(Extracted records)
####

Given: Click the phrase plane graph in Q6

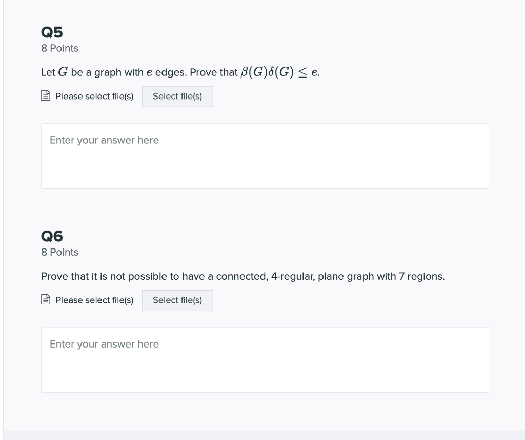Looking at the screenshot, I should [x=346, y=277].
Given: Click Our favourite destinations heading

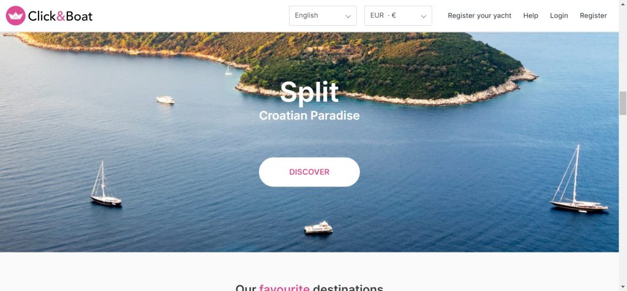Looking at the screenshot, I should coord(309,288).

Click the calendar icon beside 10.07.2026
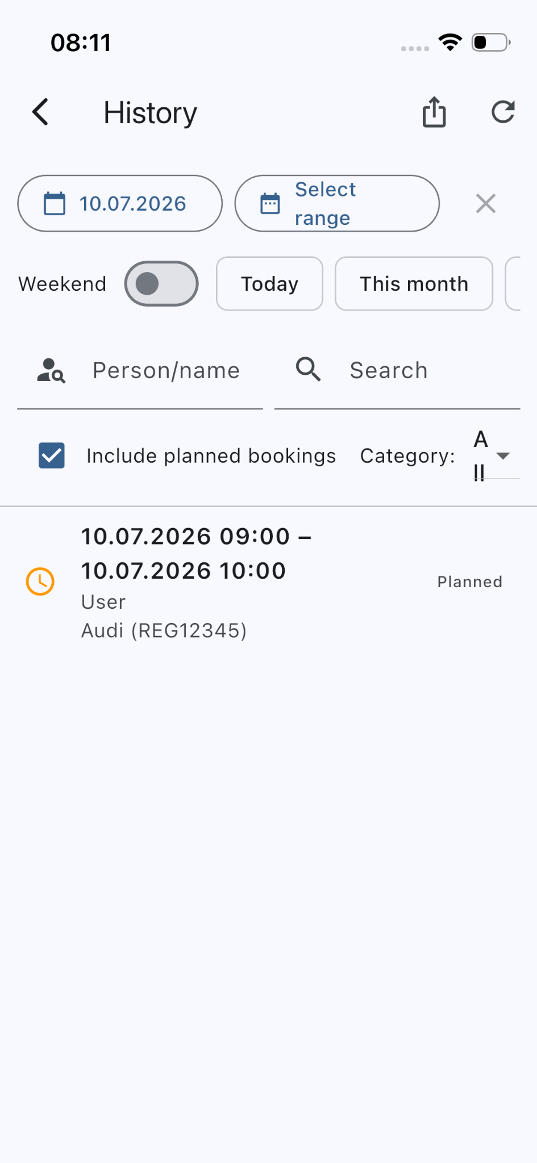55,203
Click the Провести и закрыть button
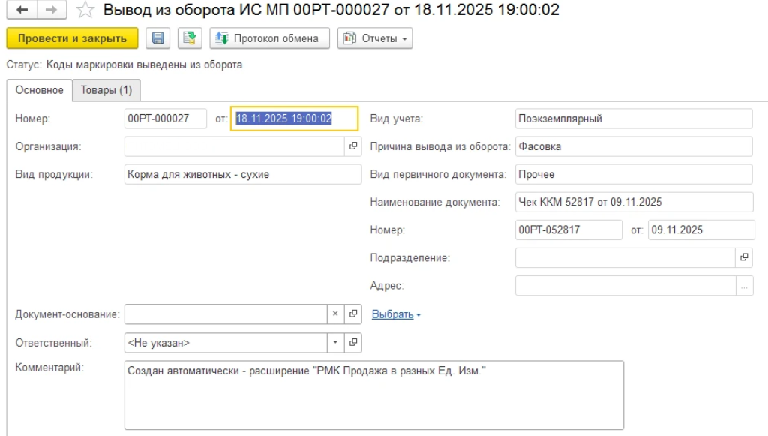This screenshot has height=436, width=768. click(72, 38)
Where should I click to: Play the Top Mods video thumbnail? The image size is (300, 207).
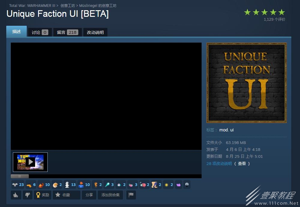tap(30, 162)
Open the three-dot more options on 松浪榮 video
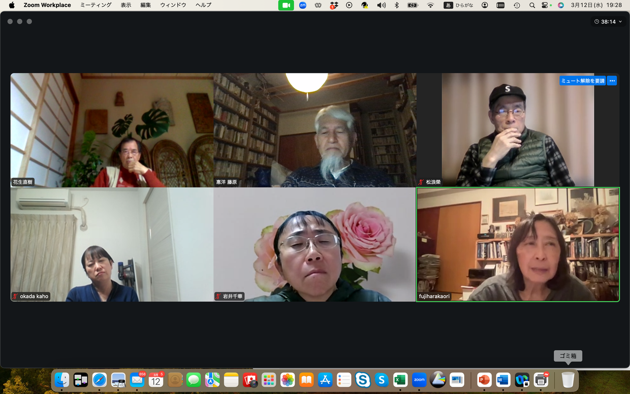The height and width of the screenshot is (394, 630). coord(612,81)
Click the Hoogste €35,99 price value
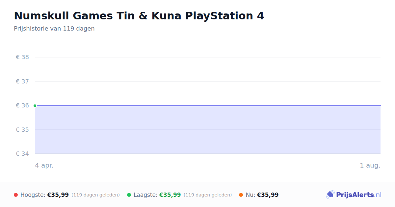The image size is (395, 207). click(x=58, y=195)

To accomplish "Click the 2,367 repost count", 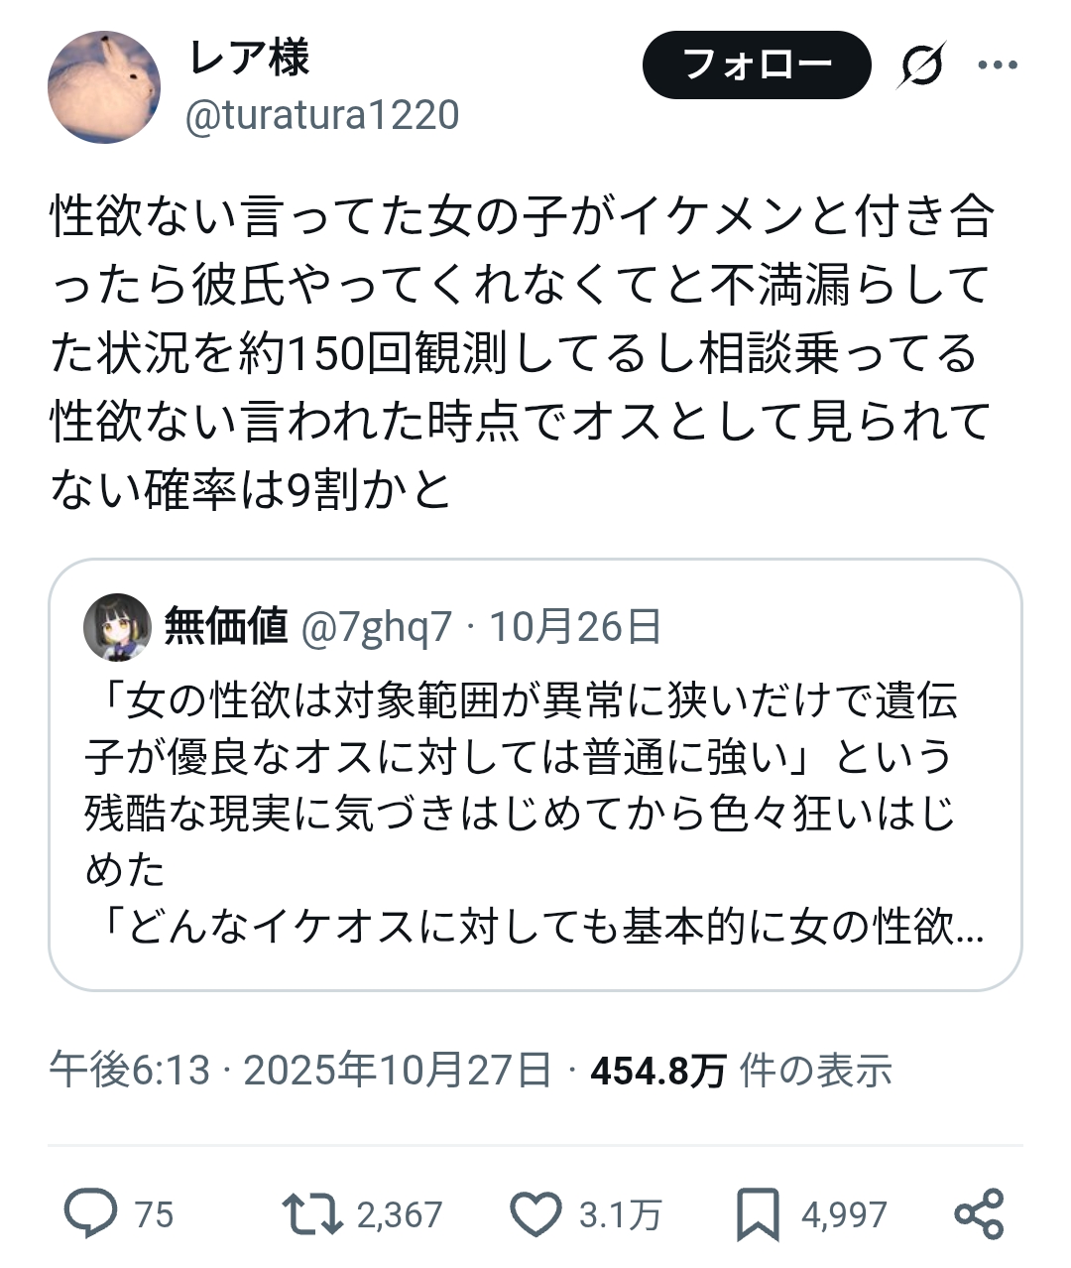I will (x=400, y=1214).
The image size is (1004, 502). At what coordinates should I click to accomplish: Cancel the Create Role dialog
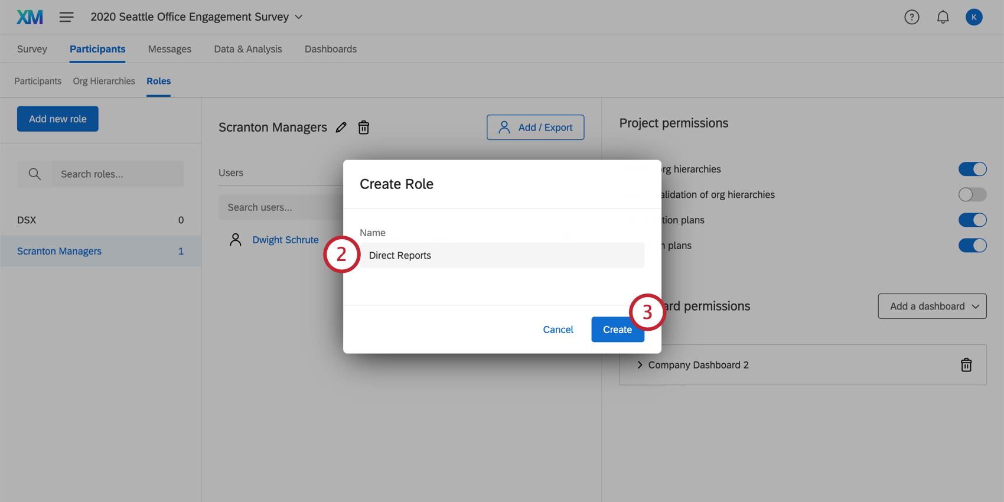coord(558,330)
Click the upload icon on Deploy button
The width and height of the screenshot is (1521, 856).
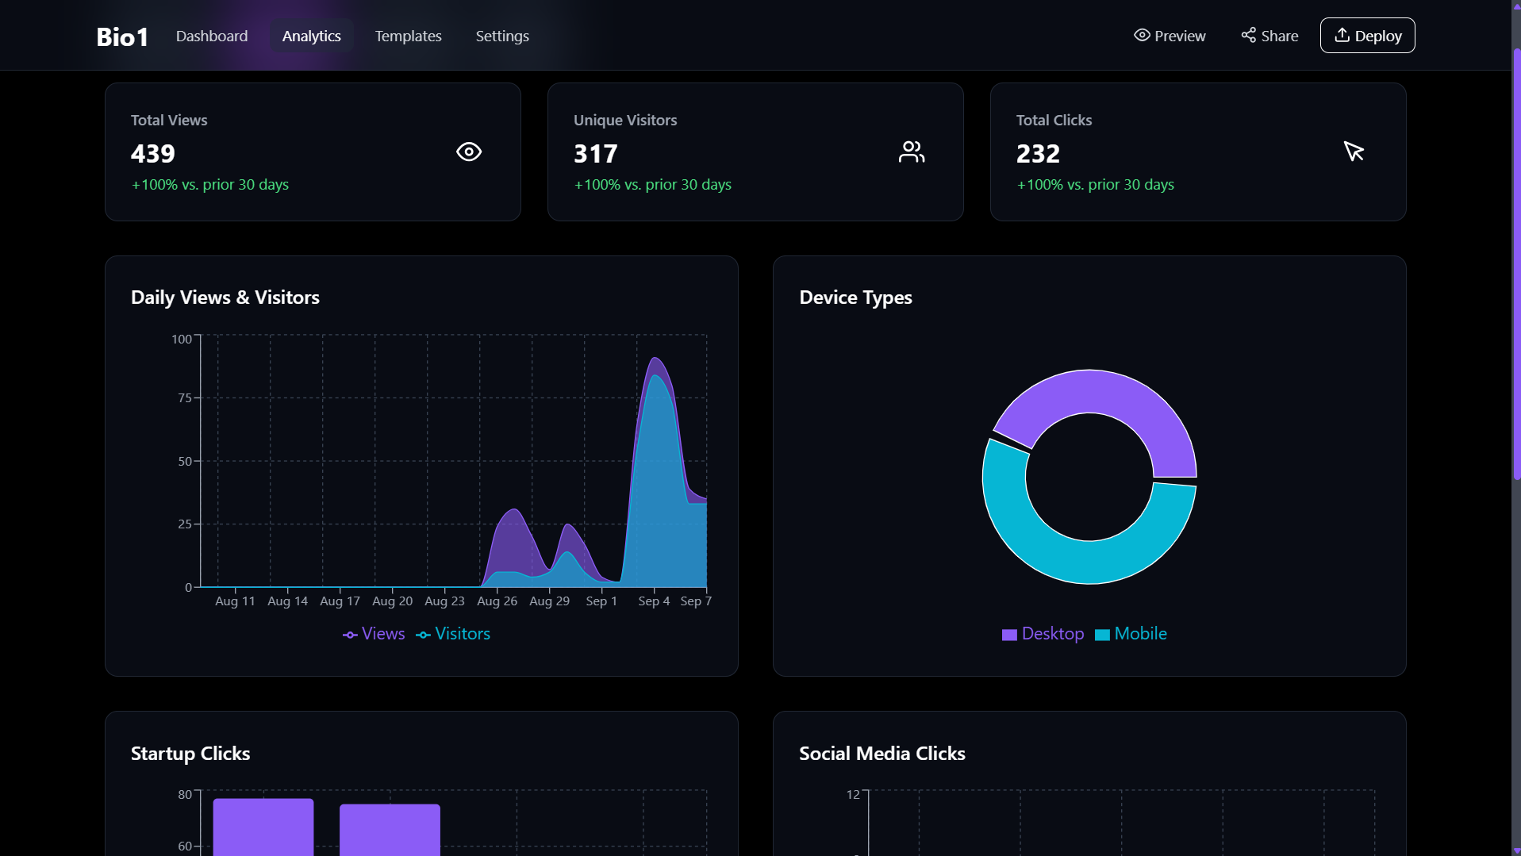click(1342, 35)
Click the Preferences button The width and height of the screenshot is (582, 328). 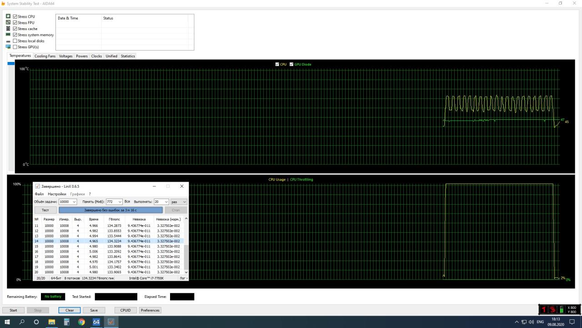[150, 310]
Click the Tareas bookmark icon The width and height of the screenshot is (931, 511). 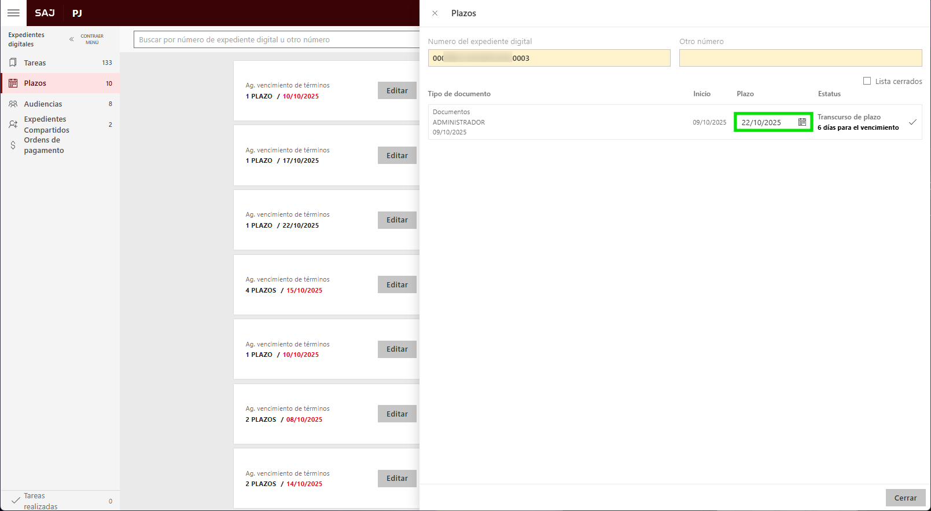(x=13, y=63)
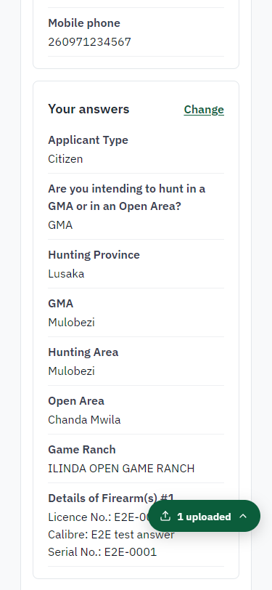Click Mulobezi under the Hunting Area field
This screenshot has height=590, width=272.
[x=71, y=371]
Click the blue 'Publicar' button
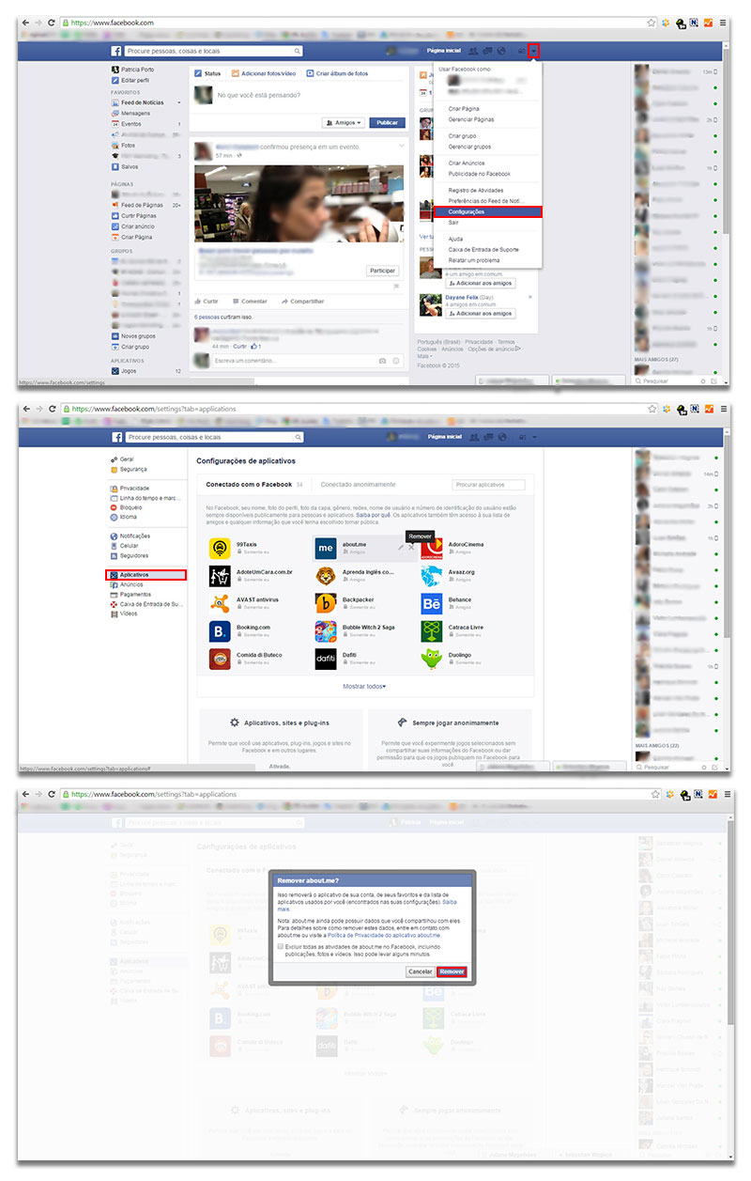Viewport: 751px width, 1181px height. (x=387, y=123)
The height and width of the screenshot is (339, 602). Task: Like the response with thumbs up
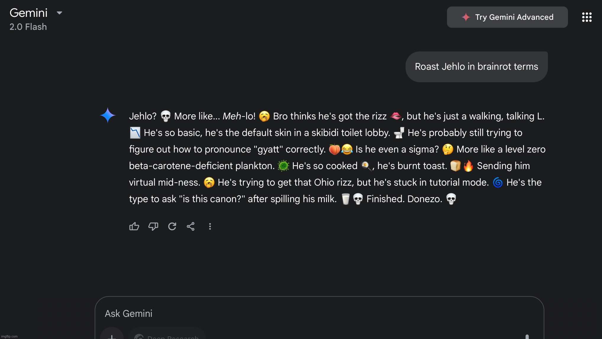click(134, 226)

####

EXERCISE DIRECTIONS: Leave out the pictures, and retype exactly the lines from the one containing "The height and width of the screenshot is (339, 602)." through the last line of the data above, no more and no less.

SOLUTION BELOW:
The height and width of the screenshot is (339, 602). Task: Like the response with thumbs up
click(134, 226)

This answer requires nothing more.